LeMond straddled the era when, he believes, doping progressed from being a matter of individual inclination to systematic programming. He was criticised for concentrating too heavily on the Tour to the exclusion of other races, but he knew his limits. "If I was going to ride natural, I had to pick my objectives." When he stopped he had the sense that his sport was moving away from him.

"In the Eighties there were so many horror stories from the Seventies it was felt the risk was too big," he says. "The biggest change came in the early Nineties when you heard of certain doctors on Italian and Spanish teams seeing to their riders and you could feel the pace of the peloton picking up. It became a big dilemma for many riders. A lot of my team-mates were losing their jobs because they were not performing.

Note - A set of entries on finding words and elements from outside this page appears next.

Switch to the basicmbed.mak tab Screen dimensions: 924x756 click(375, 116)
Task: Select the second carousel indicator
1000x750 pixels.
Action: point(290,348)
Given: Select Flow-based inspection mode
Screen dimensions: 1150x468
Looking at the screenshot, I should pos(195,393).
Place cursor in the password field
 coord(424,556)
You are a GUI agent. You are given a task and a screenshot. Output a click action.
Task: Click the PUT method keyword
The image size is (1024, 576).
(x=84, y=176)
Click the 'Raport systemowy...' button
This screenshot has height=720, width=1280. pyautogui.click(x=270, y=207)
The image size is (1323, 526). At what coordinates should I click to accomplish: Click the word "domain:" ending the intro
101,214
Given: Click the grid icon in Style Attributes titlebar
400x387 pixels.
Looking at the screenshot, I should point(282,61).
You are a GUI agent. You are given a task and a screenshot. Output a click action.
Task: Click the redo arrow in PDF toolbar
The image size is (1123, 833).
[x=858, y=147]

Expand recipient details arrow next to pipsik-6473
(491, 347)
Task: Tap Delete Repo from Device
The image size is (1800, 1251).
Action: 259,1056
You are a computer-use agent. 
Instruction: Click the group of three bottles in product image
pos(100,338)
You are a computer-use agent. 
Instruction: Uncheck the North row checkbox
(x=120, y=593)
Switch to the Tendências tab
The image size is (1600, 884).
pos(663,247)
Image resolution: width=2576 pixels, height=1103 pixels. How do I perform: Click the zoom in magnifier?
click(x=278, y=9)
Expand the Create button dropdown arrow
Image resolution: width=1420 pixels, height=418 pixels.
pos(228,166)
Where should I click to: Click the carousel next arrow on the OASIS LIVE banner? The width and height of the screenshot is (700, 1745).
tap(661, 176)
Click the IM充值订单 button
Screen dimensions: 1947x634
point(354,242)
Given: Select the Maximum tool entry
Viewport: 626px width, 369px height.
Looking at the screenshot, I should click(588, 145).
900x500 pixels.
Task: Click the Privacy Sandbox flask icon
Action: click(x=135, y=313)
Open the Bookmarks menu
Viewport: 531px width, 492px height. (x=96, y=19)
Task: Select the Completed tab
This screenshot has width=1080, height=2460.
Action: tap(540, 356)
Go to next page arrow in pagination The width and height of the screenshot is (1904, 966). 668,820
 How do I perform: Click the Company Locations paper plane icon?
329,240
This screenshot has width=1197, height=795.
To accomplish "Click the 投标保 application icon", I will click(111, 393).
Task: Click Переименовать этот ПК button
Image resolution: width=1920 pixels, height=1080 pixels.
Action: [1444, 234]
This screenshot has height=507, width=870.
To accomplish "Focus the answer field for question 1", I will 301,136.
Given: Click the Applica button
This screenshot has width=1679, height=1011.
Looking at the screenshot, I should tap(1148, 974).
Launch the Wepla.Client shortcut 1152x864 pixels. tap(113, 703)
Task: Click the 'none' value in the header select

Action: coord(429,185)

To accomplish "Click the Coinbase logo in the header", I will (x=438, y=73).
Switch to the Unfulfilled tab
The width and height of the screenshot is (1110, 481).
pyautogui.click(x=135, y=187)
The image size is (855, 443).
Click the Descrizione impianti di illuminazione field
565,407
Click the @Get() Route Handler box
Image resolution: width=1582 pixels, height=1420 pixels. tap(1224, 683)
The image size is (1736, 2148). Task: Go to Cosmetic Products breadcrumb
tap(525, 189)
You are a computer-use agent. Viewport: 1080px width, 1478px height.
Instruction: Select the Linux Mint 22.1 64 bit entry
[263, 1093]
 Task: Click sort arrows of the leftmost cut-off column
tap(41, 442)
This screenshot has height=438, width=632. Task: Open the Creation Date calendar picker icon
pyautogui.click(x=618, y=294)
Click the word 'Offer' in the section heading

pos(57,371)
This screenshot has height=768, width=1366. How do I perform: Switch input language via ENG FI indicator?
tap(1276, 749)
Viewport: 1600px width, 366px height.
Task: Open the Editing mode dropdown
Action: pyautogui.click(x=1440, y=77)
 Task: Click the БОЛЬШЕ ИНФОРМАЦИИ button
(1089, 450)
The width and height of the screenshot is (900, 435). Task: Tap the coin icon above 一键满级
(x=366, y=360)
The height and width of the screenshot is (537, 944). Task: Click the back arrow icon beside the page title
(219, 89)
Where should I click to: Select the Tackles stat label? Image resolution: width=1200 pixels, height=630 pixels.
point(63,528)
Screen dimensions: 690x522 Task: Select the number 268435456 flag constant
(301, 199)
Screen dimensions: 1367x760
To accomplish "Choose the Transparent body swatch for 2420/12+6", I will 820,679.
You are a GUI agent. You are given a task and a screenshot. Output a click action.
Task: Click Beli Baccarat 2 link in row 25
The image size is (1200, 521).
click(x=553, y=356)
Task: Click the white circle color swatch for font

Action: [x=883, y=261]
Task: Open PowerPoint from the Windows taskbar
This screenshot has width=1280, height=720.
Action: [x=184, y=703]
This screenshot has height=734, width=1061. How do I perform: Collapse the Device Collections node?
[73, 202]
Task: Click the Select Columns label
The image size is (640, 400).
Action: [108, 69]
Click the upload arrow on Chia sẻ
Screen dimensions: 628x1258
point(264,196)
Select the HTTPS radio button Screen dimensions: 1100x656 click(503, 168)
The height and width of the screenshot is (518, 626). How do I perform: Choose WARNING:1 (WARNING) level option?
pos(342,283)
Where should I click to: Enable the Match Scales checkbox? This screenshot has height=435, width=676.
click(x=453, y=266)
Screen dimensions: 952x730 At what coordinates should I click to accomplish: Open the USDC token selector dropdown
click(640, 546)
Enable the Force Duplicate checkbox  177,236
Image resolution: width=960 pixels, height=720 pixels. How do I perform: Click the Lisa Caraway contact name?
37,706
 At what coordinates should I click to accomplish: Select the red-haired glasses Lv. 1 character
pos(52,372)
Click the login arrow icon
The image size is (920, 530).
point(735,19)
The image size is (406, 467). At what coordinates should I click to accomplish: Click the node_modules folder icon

"I don't believe it was ever organised before then. I was never on a team with a doctor. When someone began promoting the use of drugs in the PDM team in the late Eighties, I left the team. I mean, there are always going to be guys who will cheat, but I truly believe that all the peloton want is to be equal one way or another."

LeMond himself blew open the feudal ranks of professional cycling, bargaining for higher wages and questioning many of the established traditions in diet, training methods and equipment. Tri-bars, Oakley sunglasses and hard-shell helmets were all LeMond innovations. "I did things my way, for sure," he says. He thought it was scandalous that a rider as popular as Hinault should be paid only £100,000 a year. LeMond knew his worth more precisely but in pushing up budgets, it could be argued, he also created the riches for riders and the pressure from sponsors which made institutionalised cheating an acceptable risk.

This week LeMond will follow the Tour into the Pyrenees with his group, staying in good hotels and riding 80km or so a day. He is, he says, a bit fatter, a little more muscular than his racing trim. But his spirit is unquenchable. "I rode in a nine-day charity ride recently, averaged 43km a day and still finished in the lead group. I'm 38, not quite finished yet."

One day he would like to organise his own team, putting together the sponsorship and hiring the riders. "I don't want to be full-time in Europe, I've moved on to a different way of life, but I'd like to come back to the Tour for a week or two. There's no event like it in the world."